◆ Exercise
Copy the records below word for word, from their first line through the line containing "coord(79,9)".
-- START OF Data for processing --
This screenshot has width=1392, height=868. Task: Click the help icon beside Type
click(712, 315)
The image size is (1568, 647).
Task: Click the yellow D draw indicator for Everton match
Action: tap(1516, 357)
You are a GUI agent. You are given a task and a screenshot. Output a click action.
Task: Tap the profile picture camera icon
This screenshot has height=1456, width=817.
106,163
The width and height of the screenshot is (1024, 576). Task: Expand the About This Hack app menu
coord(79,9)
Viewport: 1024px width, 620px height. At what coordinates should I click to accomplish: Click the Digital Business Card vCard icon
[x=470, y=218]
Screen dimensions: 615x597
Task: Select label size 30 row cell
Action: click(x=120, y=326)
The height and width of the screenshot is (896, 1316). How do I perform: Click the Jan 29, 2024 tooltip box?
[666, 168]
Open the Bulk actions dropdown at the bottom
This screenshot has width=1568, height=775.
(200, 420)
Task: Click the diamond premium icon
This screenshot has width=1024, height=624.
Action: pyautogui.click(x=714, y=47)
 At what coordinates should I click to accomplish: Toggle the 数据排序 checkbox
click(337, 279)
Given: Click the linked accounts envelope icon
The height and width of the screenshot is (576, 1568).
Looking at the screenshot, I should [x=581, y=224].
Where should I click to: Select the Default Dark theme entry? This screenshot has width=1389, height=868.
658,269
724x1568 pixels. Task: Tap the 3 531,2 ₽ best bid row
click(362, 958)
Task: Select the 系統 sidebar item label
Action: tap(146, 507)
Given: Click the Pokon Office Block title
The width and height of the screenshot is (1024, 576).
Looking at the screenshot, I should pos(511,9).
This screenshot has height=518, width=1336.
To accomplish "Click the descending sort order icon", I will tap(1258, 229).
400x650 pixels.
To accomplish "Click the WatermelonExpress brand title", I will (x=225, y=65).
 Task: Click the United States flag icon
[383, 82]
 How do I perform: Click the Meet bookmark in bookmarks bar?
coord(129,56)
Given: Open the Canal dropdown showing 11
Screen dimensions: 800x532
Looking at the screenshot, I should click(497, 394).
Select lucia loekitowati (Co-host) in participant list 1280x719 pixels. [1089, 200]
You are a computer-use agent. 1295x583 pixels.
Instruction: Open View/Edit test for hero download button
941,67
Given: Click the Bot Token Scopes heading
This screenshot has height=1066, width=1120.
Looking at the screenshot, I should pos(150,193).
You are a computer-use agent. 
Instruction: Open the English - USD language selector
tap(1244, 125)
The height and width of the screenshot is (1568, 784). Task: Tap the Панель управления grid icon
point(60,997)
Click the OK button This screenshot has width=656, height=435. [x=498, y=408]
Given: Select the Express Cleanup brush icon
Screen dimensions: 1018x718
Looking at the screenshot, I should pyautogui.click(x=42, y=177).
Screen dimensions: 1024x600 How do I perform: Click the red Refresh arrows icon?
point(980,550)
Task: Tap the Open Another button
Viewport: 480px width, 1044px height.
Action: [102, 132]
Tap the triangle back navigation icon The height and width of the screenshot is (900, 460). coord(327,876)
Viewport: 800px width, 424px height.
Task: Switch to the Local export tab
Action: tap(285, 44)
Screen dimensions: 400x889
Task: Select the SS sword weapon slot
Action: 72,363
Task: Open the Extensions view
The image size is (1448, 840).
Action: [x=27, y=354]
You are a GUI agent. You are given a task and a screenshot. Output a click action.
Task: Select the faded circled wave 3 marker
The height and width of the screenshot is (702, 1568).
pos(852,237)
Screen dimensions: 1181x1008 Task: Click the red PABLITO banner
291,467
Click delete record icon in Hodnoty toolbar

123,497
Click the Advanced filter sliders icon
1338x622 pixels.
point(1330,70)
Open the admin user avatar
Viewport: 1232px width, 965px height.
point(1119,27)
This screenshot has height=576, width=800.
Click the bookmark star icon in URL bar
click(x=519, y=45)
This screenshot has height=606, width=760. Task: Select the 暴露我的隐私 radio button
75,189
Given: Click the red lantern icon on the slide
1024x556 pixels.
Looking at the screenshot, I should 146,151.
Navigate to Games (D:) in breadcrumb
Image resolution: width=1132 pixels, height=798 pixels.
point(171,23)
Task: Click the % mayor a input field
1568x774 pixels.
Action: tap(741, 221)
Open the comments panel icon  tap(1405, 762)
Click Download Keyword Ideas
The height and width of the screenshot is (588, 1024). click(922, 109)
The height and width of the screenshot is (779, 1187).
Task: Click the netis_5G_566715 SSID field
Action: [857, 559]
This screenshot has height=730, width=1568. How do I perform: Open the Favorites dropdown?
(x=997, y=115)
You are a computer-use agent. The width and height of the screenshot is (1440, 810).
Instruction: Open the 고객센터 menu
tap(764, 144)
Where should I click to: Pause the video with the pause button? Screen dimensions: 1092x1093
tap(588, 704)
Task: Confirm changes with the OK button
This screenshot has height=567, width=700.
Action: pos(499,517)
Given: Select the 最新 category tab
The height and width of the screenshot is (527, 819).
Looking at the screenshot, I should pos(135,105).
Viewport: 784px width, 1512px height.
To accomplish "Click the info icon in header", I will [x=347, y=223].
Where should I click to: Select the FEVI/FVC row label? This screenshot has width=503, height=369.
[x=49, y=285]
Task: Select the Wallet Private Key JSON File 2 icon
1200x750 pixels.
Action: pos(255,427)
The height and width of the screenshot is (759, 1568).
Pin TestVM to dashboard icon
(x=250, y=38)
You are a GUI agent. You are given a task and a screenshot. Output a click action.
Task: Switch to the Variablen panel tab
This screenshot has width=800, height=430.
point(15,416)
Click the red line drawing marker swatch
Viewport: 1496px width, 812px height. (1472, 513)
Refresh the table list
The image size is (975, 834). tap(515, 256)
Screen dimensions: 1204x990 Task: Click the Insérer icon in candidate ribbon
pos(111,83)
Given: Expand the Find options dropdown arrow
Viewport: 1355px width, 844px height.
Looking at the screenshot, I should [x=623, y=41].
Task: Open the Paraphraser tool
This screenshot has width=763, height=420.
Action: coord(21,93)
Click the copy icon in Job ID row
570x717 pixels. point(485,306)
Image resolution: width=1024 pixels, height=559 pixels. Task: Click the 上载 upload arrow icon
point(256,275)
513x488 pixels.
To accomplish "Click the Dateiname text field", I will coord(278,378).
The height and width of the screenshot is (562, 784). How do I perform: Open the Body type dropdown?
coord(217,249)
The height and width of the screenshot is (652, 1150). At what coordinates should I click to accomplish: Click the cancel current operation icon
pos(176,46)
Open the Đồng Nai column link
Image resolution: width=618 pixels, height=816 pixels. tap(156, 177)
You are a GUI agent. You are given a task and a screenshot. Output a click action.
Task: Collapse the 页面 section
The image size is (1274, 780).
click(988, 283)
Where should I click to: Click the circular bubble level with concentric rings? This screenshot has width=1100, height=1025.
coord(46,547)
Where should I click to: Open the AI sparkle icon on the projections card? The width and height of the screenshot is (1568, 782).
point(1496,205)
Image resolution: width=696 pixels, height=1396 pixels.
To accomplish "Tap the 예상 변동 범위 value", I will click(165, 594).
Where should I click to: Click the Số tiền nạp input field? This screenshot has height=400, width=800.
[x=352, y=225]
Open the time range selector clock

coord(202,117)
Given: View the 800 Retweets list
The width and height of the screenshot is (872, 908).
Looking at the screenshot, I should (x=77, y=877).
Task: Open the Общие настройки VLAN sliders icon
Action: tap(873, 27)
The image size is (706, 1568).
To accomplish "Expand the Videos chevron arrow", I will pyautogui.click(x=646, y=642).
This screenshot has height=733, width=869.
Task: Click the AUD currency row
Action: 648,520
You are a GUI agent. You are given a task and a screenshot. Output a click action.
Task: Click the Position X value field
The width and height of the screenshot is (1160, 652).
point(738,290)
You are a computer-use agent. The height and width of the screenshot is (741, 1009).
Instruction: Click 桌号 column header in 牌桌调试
-- END OF Data for processing --
◆ Task answer
This screenshot has width=1392, height=868. Task: Click the help icon beside Type
click(712, 315)
The image size is (1568, 647).
Task: Click the yellow D draw indicator for Everton match
Action: tap(1516, 357)
You are a GUI agent. You are given a task and a screenshot. Output a click action.
Task: Tap the profile picture camera icon
This screenshot has height=1456, width=817.
106,163
The width and height of the screenshot is (1024, 576). Task: Expand the About This Hack app menu
coord(79,9)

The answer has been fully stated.